Stock Market News Today 2018/08/11
Week ahead: Brexit talks, Walmart results, US retail sales
While markets keep an eye out for fresh developments on trade and Turkey, next week brings results from US retailers — including the largest, Walmart — a dusting of economic data and another round of Brexit talks.
Here’s what to watch in the coming days:
Walmart and US earnings. US earnings season starts to wind down with just 14 companies listed on S&P 500 reporting next week. The focus shifts to retailers with companies like Macy’s, Nordstrom and Home Depot, along with non-S&P 500 members like JCPenney and Williams-Sonoma, set to unveil quarterly updates.
Walmart, the world’s largest retail chain, is due to report results on Thursday. Analysts are expecting adjusted earnings of $1.22 a share on sales of $126.1bn, according to a Thomson Reuters survey.
The company has switched strategy to better combat Amazon by exiting markets like Germany and South Korea and pivoting to markets like China, Latin America and India, where it parked $16bn in Flipkart earlier this year. Investors are likely to expect updates on the investment on the earnings call along with possible news of further investments.
UK and US data. The economic calendar is fairly light next week. In the UK, focus turns to employment and inflation data after the Bank of England earlier this month lifted rates to the highest level in almost a decade and signalled that further rate rises are on the way.
Employment data on Wednesday are expected to show the number of people in work rose by 95,000 in the three months to the end of June — slower than 137,000 in the previous quarter — while the unemployment rate held steady at 4.2 per cent.
Meanwhile, consumer prices due the following day are estimated to be flat month-on-month in July and up 2.5 per cent from a year ago. Economists expect the drag from clothing and footwear should have faded, while transport and food could help boost figures. Core consumer prices that strip out volatile items like food and energy are projected to have risen 1.9 per cent year-on-year.
Across the pond, investors will eye US retail sales data due Wednesday, which are expected to show retail sales climbed 0.1 per cent in July from the previous month. So-called control retail sales, which exclude petrol, building materials and other volatile items, are expected to have advanced 0.4 per cent.
Brexit talks. Two days of Brexit talks between the UK and EU are scheduled to resume in Brussels on Thursday. UK trade secretary Liam Fox has recently increased pressure on EU leaders to agree to Prime Minister Theresa May’s Chequers Brexit plan. In an interview with the FT, he said the European Commission’s “intransigence” made it “60-40 per cent” likely that the UK would have to leave without an agreement next March.
Hot Topic: US core inflation rises at fastest pace in 10 years
Strong data keep Fed on track to raise interest rates two more times this year
Core consumer prices in the US rose by their quickest pace in a decade in July and topped market forecasts, keeping the Federal Reserve on track to raise interest rates twice more this year.
The data add to a robust picture of the US economy, which grew by a speedy annual rate of 4.1 per cent in the June quarter.
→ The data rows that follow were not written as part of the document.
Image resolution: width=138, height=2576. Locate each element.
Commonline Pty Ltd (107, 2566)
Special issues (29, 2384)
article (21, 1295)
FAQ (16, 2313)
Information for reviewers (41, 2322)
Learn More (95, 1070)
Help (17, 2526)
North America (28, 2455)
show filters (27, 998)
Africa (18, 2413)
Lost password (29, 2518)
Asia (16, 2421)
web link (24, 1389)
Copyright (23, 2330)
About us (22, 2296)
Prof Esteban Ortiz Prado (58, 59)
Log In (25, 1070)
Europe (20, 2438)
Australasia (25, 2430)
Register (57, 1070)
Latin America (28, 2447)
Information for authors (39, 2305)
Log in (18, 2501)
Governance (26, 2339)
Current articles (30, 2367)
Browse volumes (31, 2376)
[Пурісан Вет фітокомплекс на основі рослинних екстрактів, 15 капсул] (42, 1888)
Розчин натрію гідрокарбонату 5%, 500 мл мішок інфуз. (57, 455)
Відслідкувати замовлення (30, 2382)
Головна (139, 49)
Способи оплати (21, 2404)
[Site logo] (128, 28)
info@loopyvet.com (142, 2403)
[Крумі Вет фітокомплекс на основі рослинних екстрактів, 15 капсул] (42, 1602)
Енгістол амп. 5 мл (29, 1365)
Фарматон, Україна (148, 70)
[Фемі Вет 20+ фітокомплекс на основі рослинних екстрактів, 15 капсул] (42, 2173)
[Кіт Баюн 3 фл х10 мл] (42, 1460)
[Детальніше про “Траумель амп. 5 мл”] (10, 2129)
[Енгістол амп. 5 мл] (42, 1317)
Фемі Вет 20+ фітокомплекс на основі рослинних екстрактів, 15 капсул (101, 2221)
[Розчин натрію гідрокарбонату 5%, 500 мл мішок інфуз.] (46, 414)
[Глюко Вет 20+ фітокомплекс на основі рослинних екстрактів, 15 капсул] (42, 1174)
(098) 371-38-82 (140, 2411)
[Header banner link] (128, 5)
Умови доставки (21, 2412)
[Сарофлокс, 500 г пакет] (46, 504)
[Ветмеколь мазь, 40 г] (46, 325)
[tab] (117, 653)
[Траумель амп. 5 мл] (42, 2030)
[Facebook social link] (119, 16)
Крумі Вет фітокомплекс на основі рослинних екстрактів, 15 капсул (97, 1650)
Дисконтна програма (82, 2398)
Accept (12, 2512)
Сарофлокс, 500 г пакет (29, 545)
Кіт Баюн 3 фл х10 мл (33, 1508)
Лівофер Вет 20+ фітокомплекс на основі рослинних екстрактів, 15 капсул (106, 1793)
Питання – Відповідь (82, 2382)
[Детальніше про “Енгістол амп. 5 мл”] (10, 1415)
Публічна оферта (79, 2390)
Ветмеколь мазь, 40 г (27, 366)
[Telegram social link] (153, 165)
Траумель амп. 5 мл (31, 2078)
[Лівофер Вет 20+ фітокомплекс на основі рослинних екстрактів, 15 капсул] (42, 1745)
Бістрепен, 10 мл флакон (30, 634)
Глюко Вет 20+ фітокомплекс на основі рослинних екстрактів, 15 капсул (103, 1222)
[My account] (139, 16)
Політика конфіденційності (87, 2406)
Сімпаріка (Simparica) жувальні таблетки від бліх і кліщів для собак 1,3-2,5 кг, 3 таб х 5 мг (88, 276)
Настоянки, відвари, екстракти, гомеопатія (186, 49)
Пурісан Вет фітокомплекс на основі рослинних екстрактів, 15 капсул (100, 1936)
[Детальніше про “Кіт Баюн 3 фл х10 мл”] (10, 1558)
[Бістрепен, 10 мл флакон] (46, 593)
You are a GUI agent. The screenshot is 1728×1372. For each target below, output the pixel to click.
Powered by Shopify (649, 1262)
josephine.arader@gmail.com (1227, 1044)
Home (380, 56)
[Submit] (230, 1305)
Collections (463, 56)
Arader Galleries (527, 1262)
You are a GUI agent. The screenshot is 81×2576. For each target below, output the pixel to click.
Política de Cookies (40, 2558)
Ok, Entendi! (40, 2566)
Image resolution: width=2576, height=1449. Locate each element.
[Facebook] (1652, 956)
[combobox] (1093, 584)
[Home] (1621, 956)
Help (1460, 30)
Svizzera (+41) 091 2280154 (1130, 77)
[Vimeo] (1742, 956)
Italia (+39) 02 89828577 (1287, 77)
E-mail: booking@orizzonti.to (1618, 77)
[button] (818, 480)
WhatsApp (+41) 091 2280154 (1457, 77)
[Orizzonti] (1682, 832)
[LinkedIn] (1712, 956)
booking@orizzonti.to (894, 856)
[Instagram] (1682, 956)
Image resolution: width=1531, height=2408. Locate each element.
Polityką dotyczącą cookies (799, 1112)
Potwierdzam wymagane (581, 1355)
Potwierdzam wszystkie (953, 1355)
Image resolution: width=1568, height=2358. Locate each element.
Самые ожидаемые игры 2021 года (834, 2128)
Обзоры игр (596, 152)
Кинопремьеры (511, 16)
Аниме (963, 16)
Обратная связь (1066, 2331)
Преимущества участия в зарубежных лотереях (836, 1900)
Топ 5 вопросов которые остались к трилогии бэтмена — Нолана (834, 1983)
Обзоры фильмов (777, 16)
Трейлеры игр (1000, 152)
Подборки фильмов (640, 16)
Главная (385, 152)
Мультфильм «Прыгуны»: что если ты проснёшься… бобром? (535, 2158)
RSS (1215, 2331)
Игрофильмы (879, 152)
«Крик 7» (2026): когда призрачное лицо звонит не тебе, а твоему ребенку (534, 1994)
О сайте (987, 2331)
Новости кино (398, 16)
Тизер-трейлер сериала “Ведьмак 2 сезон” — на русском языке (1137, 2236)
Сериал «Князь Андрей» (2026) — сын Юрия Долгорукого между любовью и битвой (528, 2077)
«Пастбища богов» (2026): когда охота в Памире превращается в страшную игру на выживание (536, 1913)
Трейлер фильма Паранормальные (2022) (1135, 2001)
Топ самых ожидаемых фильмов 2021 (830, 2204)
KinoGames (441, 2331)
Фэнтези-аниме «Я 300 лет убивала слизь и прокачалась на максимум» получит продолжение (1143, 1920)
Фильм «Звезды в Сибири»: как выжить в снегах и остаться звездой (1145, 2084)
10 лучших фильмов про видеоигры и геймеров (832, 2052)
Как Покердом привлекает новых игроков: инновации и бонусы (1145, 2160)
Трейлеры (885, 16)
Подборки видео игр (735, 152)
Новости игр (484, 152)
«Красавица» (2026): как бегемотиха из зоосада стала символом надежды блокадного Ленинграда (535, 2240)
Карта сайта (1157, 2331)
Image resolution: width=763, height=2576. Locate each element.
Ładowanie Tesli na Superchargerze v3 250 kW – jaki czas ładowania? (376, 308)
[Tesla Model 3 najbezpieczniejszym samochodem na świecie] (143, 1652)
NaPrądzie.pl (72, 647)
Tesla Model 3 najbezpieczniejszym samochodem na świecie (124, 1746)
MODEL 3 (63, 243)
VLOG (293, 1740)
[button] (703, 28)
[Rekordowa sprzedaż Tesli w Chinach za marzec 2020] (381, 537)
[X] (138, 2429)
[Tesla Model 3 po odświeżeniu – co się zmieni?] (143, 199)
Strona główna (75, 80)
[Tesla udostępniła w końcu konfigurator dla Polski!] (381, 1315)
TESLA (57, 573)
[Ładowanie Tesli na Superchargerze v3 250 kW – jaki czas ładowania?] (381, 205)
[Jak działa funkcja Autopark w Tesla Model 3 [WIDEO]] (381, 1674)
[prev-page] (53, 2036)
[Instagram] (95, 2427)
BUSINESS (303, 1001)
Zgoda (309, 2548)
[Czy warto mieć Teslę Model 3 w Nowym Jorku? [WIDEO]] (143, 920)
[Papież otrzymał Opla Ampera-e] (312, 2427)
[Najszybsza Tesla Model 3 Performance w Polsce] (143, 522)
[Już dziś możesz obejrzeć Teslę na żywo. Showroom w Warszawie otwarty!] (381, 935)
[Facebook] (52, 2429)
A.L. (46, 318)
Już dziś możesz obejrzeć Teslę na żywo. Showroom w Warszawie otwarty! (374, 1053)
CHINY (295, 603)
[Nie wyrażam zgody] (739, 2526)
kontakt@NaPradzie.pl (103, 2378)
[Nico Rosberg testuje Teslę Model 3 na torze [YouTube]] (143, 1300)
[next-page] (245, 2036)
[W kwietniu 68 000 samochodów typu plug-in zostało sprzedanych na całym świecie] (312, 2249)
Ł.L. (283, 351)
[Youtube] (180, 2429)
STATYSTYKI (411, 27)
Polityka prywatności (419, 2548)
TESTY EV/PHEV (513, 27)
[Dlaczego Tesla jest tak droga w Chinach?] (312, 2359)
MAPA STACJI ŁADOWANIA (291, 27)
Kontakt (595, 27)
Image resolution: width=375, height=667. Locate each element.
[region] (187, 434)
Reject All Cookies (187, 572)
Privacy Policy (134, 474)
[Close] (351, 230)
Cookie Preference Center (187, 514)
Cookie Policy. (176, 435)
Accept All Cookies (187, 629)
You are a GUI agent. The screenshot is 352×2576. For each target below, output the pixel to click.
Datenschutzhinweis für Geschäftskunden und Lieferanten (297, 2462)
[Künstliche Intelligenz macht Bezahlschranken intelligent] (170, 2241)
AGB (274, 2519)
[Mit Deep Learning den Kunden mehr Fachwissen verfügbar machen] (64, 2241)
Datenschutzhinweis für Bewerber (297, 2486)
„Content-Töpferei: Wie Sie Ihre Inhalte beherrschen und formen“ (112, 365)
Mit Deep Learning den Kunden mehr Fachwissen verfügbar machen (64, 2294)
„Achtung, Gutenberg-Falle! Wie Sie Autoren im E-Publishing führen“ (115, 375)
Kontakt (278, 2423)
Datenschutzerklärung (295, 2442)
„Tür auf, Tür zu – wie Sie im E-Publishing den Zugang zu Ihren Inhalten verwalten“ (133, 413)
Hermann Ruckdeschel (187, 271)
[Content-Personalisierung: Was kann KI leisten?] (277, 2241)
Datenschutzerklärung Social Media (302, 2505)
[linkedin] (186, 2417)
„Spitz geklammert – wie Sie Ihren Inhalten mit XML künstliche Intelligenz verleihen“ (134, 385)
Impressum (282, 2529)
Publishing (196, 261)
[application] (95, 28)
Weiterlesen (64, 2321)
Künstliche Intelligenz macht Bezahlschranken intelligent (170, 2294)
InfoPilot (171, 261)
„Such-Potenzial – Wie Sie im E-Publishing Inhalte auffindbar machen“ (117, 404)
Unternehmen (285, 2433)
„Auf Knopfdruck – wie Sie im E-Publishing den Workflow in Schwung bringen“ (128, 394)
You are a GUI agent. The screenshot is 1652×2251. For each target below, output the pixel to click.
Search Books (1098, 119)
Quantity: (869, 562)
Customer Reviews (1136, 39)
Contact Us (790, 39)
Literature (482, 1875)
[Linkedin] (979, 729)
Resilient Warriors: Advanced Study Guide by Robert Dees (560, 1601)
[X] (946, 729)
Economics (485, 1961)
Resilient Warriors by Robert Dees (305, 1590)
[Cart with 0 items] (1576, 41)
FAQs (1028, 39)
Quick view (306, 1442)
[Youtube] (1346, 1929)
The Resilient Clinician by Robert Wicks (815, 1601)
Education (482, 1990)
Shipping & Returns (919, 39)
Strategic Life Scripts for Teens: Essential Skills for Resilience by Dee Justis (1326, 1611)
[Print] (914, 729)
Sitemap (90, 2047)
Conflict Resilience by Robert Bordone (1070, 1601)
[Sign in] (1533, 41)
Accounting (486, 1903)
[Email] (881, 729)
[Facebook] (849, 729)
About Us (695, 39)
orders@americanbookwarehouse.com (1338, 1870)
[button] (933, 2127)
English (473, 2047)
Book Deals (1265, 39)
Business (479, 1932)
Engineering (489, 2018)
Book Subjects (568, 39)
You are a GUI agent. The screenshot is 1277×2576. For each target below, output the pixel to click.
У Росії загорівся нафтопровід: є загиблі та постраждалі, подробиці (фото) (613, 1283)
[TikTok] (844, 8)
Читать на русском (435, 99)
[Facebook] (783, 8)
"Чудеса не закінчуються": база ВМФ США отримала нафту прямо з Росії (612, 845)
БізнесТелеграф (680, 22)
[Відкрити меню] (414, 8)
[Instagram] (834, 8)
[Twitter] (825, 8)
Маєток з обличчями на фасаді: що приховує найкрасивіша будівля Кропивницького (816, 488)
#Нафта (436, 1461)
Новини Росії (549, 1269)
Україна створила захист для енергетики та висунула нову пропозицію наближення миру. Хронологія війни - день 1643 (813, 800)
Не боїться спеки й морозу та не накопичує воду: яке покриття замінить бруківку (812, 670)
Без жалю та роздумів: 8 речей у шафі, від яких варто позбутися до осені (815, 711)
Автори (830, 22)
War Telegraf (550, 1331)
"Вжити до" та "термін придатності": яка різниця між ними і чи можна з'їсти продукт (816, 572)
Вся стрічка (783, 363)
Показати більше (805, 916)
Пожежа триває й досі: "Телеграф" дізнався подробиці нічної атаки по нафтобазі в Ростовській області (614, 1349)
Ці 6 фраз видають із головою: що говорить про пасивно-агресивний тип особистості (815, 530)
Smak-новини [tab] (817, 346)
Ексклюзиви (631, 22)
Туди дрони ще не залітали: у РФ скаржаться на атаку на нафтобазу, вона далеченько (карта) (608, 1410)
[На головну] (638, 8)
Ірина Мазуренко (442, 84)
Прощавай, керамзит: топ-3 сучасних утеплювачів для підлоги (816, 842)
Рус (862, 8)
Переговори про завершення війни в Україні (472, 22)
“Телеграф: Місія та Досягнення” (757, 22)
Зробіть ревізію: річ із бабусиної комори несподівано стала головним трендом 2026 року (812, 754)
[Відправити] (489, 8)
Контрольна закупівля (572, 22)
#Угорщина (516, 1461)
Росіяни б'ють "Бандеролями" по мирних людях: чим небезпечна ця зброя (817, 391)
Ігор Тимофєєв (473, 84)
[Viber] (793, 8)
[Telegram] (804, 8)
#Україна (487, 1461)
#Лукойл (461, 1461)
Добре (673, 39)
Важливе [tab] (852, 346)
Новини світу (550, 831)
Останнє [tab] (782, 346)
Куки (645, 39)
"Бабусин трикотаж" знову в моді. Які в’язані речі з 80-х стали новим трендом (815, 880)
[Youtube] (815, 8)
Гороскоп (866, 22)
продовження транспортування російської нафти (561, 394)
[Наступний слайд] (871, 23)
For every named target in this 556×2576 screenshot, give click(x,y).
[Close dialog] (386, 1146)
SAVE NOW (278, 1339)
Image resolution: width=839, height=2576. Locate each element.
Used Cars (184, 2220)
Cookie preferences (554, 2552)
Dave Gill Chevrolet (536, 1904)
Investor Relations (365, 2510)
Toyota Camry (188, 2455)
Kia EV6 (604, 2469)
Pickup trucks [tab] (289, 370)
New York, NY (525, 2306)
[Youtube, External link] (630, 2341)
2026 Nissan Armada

The unemployment rate is close to its lowest level in 18 years.
Core inflation, which strips out volatile energy and food prices and is closely followed by the Fed, rose 2.4 per cent year on year in July and up from 2.3 per cent in June. That was the fastest annual pace of core inflation since September 2008, and topped market forecasts for 2.3 per cent.
Growth in headline consumer prices held steady with June at 2.9 per cent year on year in July from a year ago, buoyed by higher fuel prices and in line with the median forecast among analysts surveyed by Thomson Reuters.
While headline inflation is rising more quickly than average hourly earnings, Michael Feroli, US economist at JPMorgan Chase, said he expected wages to pick up given the strength of the labour market. The picture, he said, is “pretty close to Goldilocks”, leaving the Fed well positioned to carry on tightening policy at its current pace, with no reason to either speed up or slow down.